REQUIRED ACTION
Retype every entry below without altering anything.

Records excerpted from a collection:
*** Begin section ***

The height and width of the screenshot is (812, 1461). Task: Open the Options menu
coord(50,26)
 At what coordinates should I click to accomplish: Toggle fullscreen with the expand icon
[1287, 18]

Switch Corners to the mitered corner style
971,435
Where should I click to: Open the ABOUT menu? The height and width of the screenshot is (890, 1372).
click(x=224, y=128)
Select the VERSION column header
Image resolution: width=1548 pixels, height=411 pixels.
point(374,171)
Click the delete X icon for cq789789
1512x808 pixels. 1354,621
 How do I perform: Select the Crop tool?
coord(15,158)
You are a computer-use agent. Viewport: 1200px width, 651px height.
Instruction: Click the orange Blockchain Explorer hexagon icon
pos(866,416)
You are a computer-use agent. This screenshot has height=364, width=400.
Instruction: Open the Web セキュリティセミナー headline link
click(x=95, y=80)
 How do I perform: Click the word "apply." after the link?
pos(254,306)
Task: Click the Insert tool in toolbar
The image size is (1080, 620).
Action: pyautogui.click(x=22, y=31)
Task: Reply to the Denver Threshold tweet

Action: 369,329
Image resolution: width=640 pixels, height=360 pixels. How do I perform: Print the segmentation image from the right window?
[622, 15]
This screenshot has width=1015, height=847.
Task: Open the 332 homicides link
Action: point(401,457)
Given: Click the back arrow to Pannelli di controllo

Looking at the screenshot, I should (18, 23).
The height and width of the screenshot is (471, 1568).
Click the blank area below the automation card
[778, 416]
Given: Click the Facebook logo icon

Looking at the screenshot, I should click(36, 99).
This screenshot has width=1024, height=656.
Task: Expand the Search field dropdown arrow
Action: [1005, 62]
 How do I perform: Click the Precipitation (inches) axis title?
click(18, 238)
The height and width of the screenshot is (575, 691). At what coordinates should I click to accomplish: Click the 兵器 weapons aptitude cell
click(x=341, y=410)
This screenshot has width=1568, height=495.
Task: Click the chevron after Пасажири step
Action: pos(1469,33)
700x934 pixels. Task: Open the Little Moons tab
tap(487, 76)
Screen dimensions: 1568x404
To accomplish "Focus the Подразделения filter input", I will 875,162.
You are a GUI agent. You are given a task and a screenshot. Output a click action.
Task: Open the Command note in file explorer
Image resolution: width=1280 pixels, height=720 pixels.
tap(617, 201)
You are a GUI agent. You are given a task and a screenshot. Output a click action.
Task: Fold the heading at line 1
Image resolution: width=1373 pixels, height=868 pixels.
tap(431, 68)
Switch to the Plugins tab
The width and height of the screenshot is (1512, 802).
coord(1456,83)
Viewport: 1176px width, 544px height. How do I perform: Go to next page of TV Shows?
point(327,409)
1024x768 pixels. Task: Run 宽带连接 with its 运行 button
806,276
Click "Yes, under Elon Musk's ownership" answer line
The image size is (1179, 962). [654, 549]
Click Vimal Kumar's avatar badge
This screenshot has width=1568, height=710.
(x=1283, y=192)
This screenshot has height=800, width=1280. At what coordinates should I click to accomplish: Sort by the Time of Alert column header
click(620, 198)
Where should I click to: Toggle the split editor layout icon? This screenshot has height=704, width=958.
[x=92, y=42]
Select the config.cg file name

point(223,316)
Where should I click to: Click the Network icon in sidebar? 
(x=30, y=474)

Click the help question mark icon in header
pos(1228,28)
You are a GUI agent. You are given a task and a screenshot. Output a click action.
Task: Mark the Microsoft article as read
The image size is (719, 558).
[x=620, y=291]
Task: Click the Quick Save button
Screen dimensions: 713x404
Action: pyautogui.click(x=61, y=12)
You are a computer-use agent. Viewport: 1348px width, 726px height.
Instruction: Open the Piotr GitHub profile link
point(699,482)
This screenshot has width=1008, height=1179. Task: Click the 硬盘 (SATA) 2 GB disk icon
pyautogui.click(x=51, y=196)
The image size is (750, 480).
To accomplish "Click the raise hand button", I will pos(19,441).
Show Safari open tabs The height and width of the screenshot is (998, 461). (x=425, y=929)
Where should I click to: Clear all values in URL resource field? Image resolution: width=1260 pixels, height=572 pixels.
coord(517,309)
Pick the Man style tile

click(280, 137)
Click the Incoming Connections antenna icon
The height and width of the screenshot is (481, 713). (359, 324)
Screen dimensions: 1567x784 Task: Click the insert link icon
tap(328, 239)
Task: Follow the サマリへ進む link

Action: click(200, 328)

*** End section ***

EXPECTED OUTPUT
The height and width of the screenshot is (812, 1461). Task: Open the Options menu
coord(50,26)
 At what coordinates should I click to accomplish: Toggle fullscreen with the expand icon
[1287, 18]

Switch Corners to the mitered corner style
971,435
Where should I click to: Open the ABOUT menu? The height and width of the screenshot is (890, 1372).
click(x=224, y=128)
Select the VERSION column header
Image resolution: width=1548 pixels, height=411 pixels.
point(374,171)
Click the delete X icon for cq789789
1512x808 pixels. 1354,621
 How do I perform: Select the Crop tool?
coord(15,158)
You are a computer-use agent. Viewport: 1200px width, 651px height.
Instruction: Click the orange Blockchain Explorer hexagon icon
pos(866,416)
You are a computer-use agent. This screenshot has height=364, width=400.
Instruction: Open the Web セキュリティセミナー headline link
click(x=95, y=80)
 How do I perform: Click the word "apply." after the link?
pos(254,306)
Task: Click the Insert tool in toolbar
The image size is (1080, 620).
Action: pyautogui.click(x=22, y=31)
Task: Reply to the Denver Threshold tweet

Action: 369,329
Image resolution: width=640 pixels, height=360 pixels. How do I perform: Print the segmentation image from the right window?
[622, 15]
This screenshot has width=1015, height=847.
Task: Open the 332 homicides link
Action: point(401,457)
Given: Click the back arrow to Pannelli di controllo

Looking at the screenshot, I should (18, 23).
The height and width of the screenshot is (471, 1568).
Click the blank area below the automation card
[778, 416]
Given: Click the Facebook logo icon

Looking at the screenshot, I should click(36, 99).
This screenshot has width=1024, height=656.
Task: Expand the Search field dropdown arrow
Action: [1005, 62]
 How do I perform: Click the Precipitation (inches) axis title?
click(18, 238)
The height and width of the screenshot is (575, 691). At what coordinates should I click to accomplish: Click the 兵器 weapons aptitude cell
click(x=341, y=410)
This screenshot has width=1568, height=495.
Task: Click the chevron after Пасажири step
Action: pos(1469,33)
700x934 pixels. Task: Open the Little Moons tab
tap(487, 76)
Screen dimensions: 1568x404
To accomplish "Focus the Подразделения filter input", I will 875,162.
You are a GUI agent. You are given a task and a screenshot. Output a click action.
Task: Open the Command note in file explorer
Image resolution: width=1280 pixels, height=720 pixels.
tap(617, 201)
You are a GUI agent. You are given a task and a screenshot. Output a click action.
Task: Fold the heading at line 1
Image resolution: width=1373 pixels, height=868 pixels.
tap(431, 68)
Switch to the Plugins tab
The width and height of the screenshot is (1512, 802).
coord(1456,83)
Viewport: 1176px width, 544px height. How do I perform: Go to next page of TV Shows?
point(327,409)
1024x768 pixels. Task: Run 宽带连接 with its 运行 button
806,276
Click "Yes, under Elon Musk's ownership" answer line
The image size is (1179, 962). [654, 549]
Click Vimal Kumar's avatar badge
This screenshot has width=1568, height=710.
(x=1283, y=192)
This screenshot has height=800, width=1280. At what coordinates should I click to accomplish: Sort by the Time of Alert column header
click(620, 198)
Where should I click to: Toggle the split editor layout icon? This screenshot has height=704, width=958.
[x=92, y=42]
Select the config.cg file name

point(223,316)
Where should I click to: Click the Network icon in sidebar? 
(x=30, y=474)

Click the help question mark icon in header
pos(1228,28)
You are a GUI agent. You are given a task and a screenshot. Output a click action.
Task: Mark the Microsoft article as read
The image size is (719, 558).
[x=620, y=291]
Task: Click the Quick Save button
Screen dimensions: 713x404
Action: pyautogui.click(x=61, y=12)
You are a computer-use agent. Viewport: 1348px width, 726px height.
Instruction: Open the Piotr GitHub profile link
point(699,482)
This screenshot has width=1008, height=1179. Task: Click the 硬盘 (SATA) 2 GB disk icon
pyautogui.click(x=51, y=196)
The image size is (750, 480).
To accomplish "Click the raise hand button", I will pos(19,441).
Show Safari open tabs The height and width of the screenshot is (998, 461). (x=425, y=929)
Where should I click to: Clear all values in URL resource field? Image resolution: width=1260 pixels, height=572 pixels.
coord(517,309)
Pick the Man style tile

click(280, 137)
Click the Incoming Connections antenna icon
The height and width of the screenshot is (481, 713). (359, 324)
Screen dimensions: 1567x784 Task: Click the insert link icon
tap(328, 239)
Task: Follow the サマリへ進む link

Action: click(200, 328)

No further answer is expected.